FOR decades, scientists have studied areas deep within the brain that seem associated with pleasure and addiction.
Put an electrode in that part of a rat’s brain, and it will become obsessed with stimulating those areas. When rats are allowed to push a lever in exchange for a mild current that produces a “high” in the “pleasure centers,” they will press the lever up to 7,000 times per hour.
These rats forget to eat or drink, and they must be unhooked to prevent self-starvation. Male rats ignore females in heat to get a fix, and nursing mothers ignore their babies.
“Pressing that lever became their entire world,” David J. Linden, a neuroscientist at Johns Hopkins University medical school, writes in his fascinating new book, “The Compass of Pleasure.”
Professor Linden explains how drugs such as cocaine that light up these pleasure centers (there are several interconnected areas) actually rewire the brain to increase cravings. You can look at magnified photos of rat brains and tell which animal was given cocaine and which wasn’t.
Yet it’s not just drugs. Brain scans suggest that everything from sugar to sex lights up the brain’s pleasure circuitry. These all can have neurological consequences that correspond to what we think of as addiction. For example: exercise.
As a pathological runner since my days as a high school cross country athlete in Oregon, that struck a chord. Am I addicted to running?
“Exercise addicts display all of the hallmarks of substance addicts: tolerance, craving, withdrawal and the need to exercise ‘just to feel normal,’ ” Linden writes.
O.K., I confess. I might be an addict.
Exercise seems to trigger the release of chemicals called endorphins and enkephalins (the brain’s version of opium) and endocannabinoids (the brain’s version of marijuana). In the lab, rats can develop an addiction to exercise on a wheel.
Brain researchers are finding many similar patterns. Who knew that orgasms, in men and women alike, light up the pleasure centers much like cocaine? (And who knew that researchers immobilize subjects in a lab, hook them up to a brain scanner, and then instruct them to engage in sexual activity?)
Linden argues that there is such a thing as a genuine biological addiction to sex. The public’s failure to recognize this, he says, means that people often don’t receive treatment.
“Sex addicts are among the least likely to seek help among all sufferers of addiction,” he writes, adding that this is tragic because sex addicts may be more likely than drug addicts to take others down with them.
Brain chemistry research also suggests that gambling and overeating can be addictive behaviors, analogous to narcotics addictions. In particular, foods with sugar or fat seem to trigger cravings that then rewire the brain’s pleasure circuitry to amplify that craving.
One study found that rats fed foods like cheesecake and chocolate showed differences in brain circuitry after just 40 days. The impact was that the pleasure centers of their brains were numbed, so they apparently needed to gobble even more cheesecake to generate the same satisfaction. Whether it’s sugar or heroin, the body steadily ratchets up the quantity necessary to provide the same high.
Does this mean the end of free will?
Of course not. But it’s a reminder that cravings are complex phenomena with strong ties to brain chemistry and genetics.
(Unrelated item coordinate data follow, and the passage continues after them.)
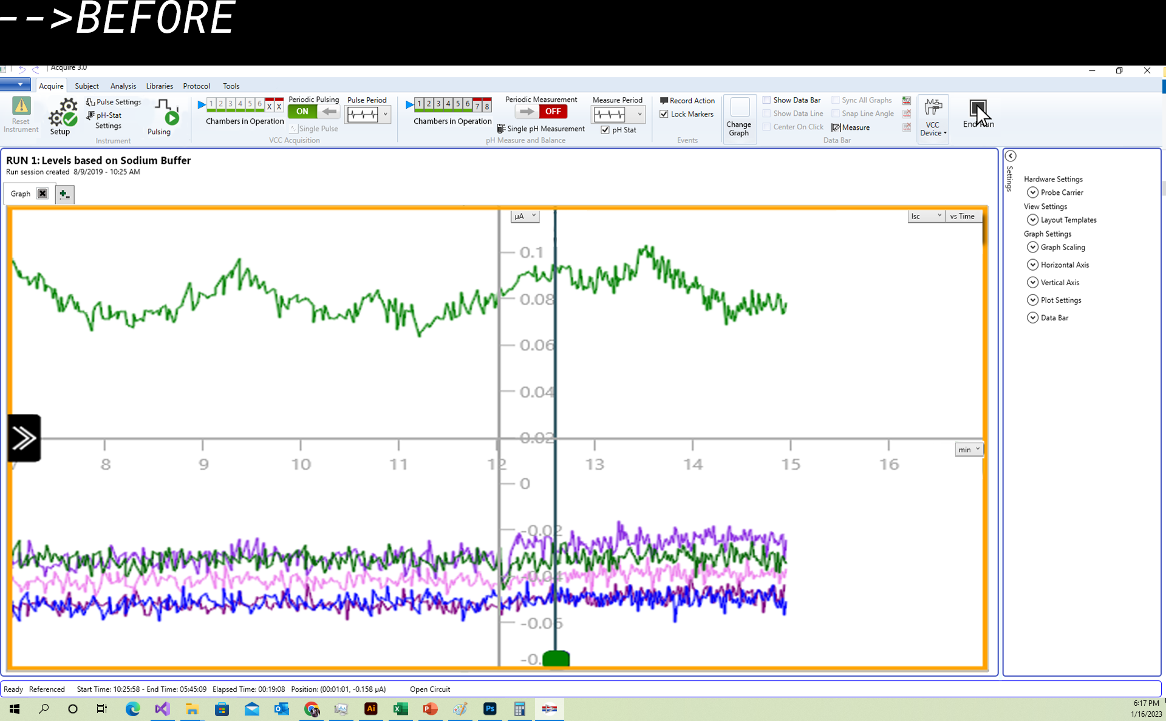Expand the Graph Scaling settings
The height and width of the screenshot is (721, 1166).
point(1032,247)
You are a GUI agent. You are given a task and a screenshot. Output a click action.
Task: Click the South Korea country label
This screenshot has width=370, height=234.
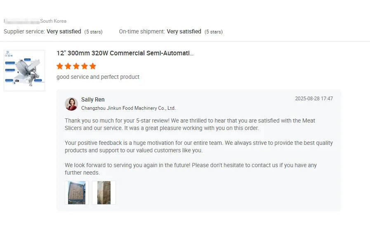53,21
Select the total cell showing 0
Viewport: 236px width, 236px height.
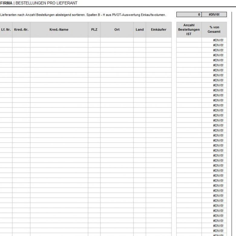point(189,15)
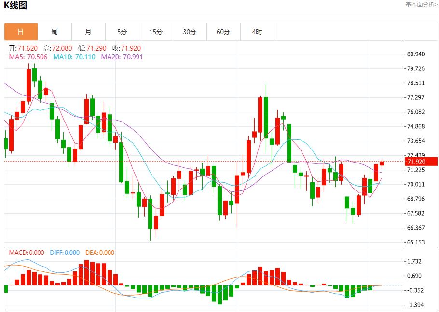Switch to the 30分 timeframe
This screenshot has height=312, width=439.
click(x=190, y=32)
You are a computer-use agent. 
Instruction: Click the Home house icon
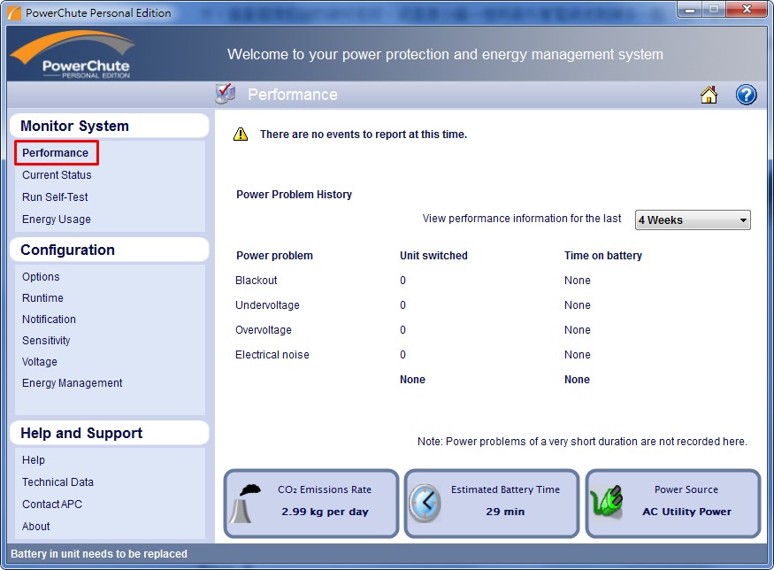709,96
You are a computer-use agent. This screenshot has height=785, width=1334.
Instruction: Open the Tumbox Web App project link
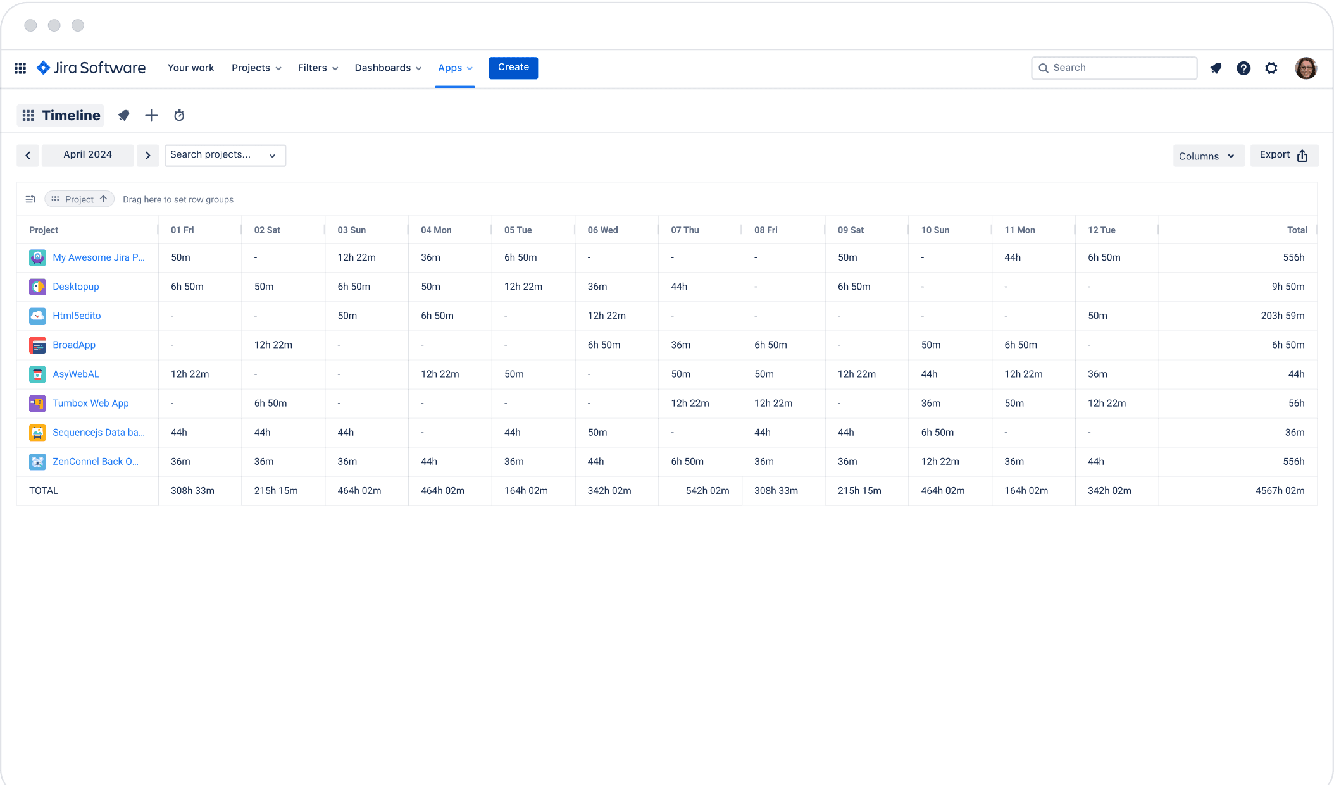(x=90, y=403)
Maybe that’s why President Obama has shown astounding self-discipline in his political career while enduring a long struggle with nicotine.
Moreover, our brains impel us not only toward vices, but also toward virtues. In recent years, researchers have found that generosity isn’t always a sacrifice; instead, it often exhilarates us.
One set of experiments at the University of Oregon involved young women hooked up to brain scanners as they were presented with modest amounts of money. Sometimes the money was then “taxed,” sometimes they were given the chance to donate to charity, and sometimes they were given additional money.
Their pleasure centers lit up when they received money, as one might expect — but also when they gave money away.
There were considerable variations among individuals. About half of the women seemed to derive as much pleasure, based upon their brain patterns, from giving money as from receiving it. The other half enjoyed receiving money more. Not surprisingly, the latter contributed less to charity.
Maybe the research will lead to new tools to fight drug addiction, alcoholism or obesity. Maybe I’ll be able to get a runner’s high without the sweat. But, to me, the most fascinating insight is that for at least half of humans it truly does seem to be as blessed to give as to receive.
On the basis of the latest brain research, as well as practical experience, let’s acknowledge this profound truth: altruism and generosity can be hedonistic pleasures.